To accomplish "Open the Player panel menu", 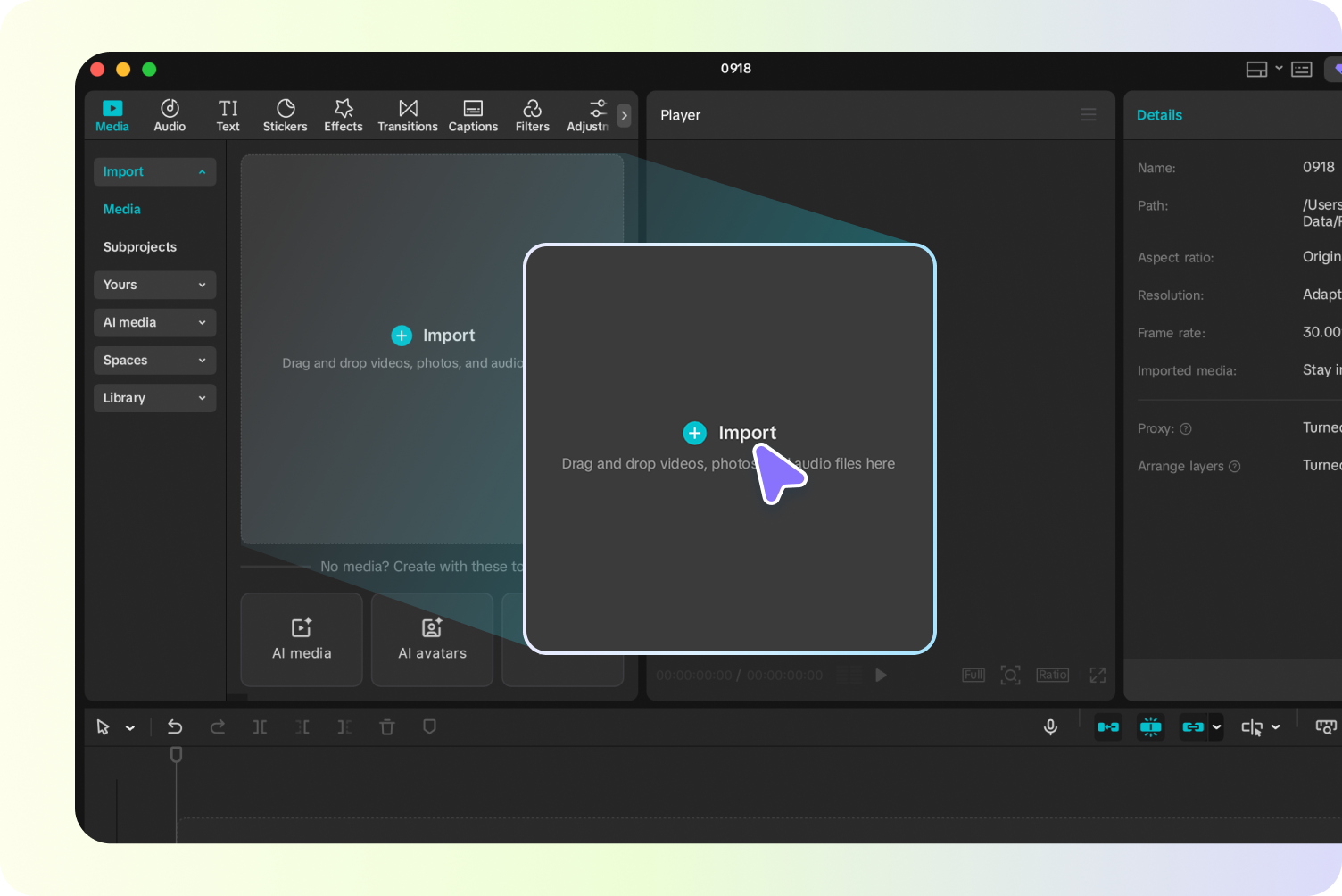I will (x=1088, y=114).
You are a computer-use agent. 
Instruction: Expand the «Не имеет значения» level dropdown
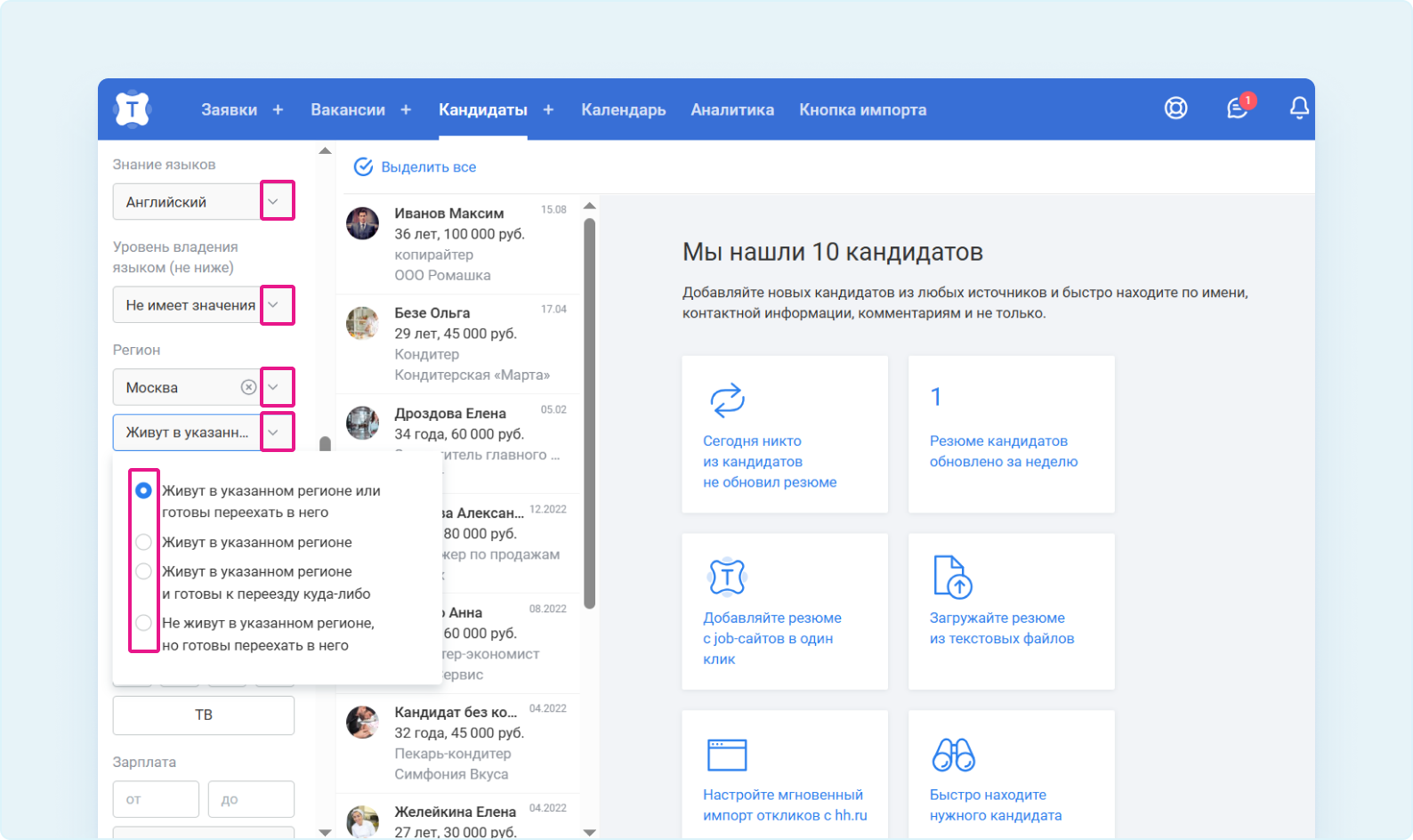tap(274, 305)
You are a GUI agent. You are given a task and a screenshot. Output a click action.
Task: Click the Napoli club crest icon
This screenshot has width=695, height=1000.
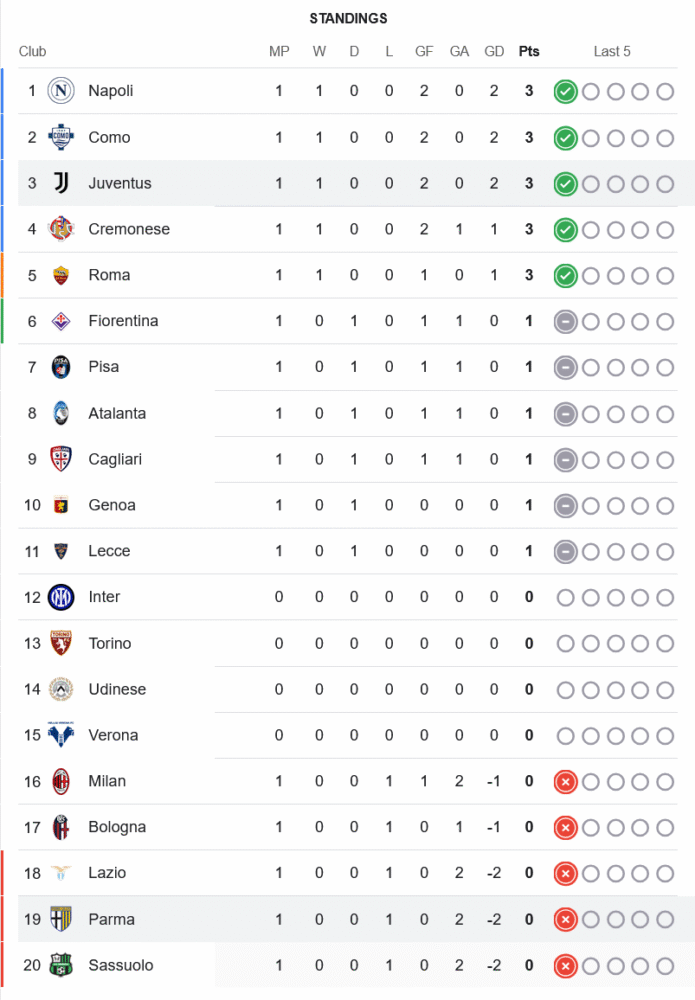click(x=61, y=91)

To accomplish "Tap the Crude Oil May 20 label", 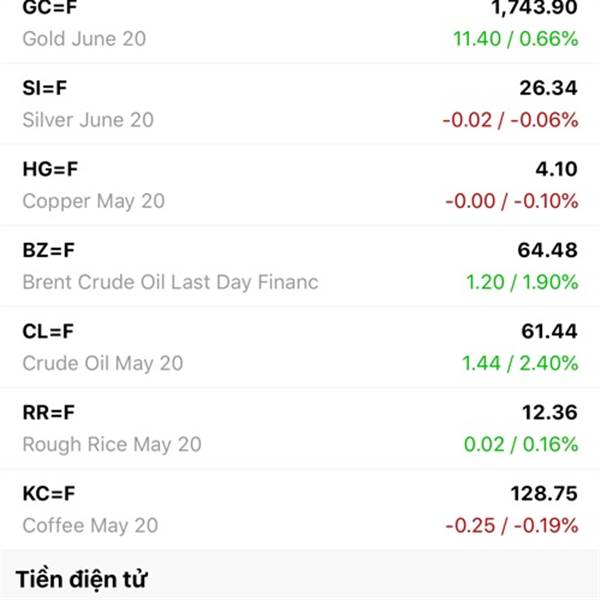I will (x=103, y=364).
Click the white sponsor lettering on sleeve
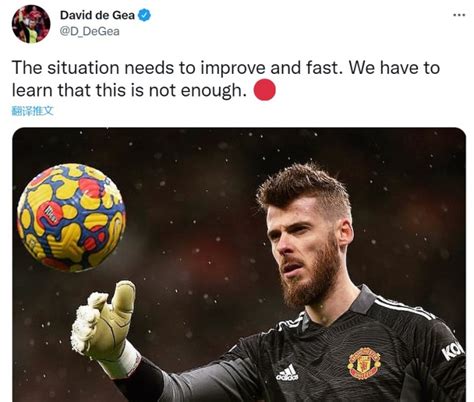 click(452, 350)
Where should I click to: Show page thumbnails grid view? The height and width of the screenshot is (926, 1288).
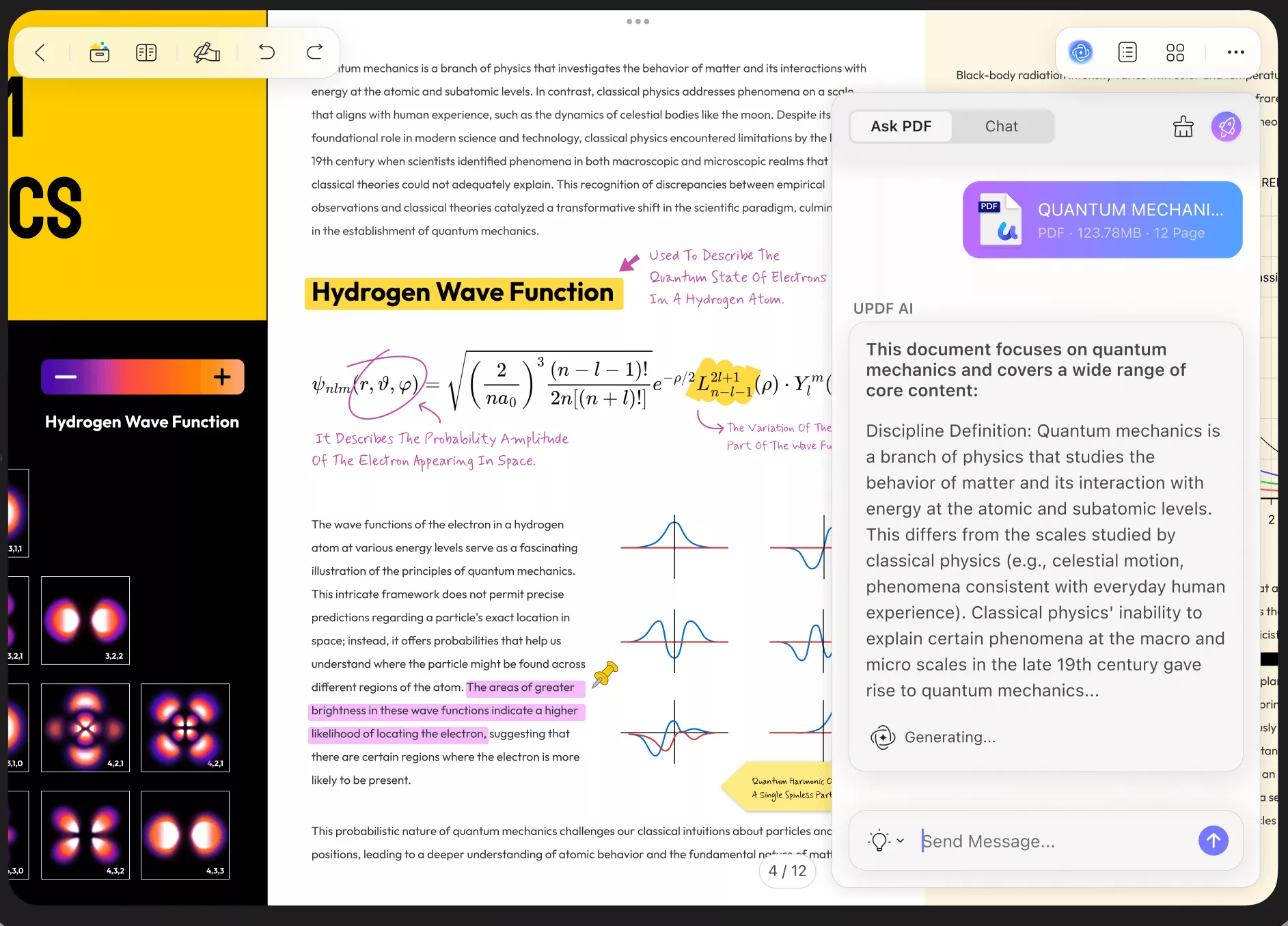[1175, 52]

******

ACTIVITY = Within the material, count each line that includes the word "agent", and give the total by itself.

RESPONSE BELOW = 2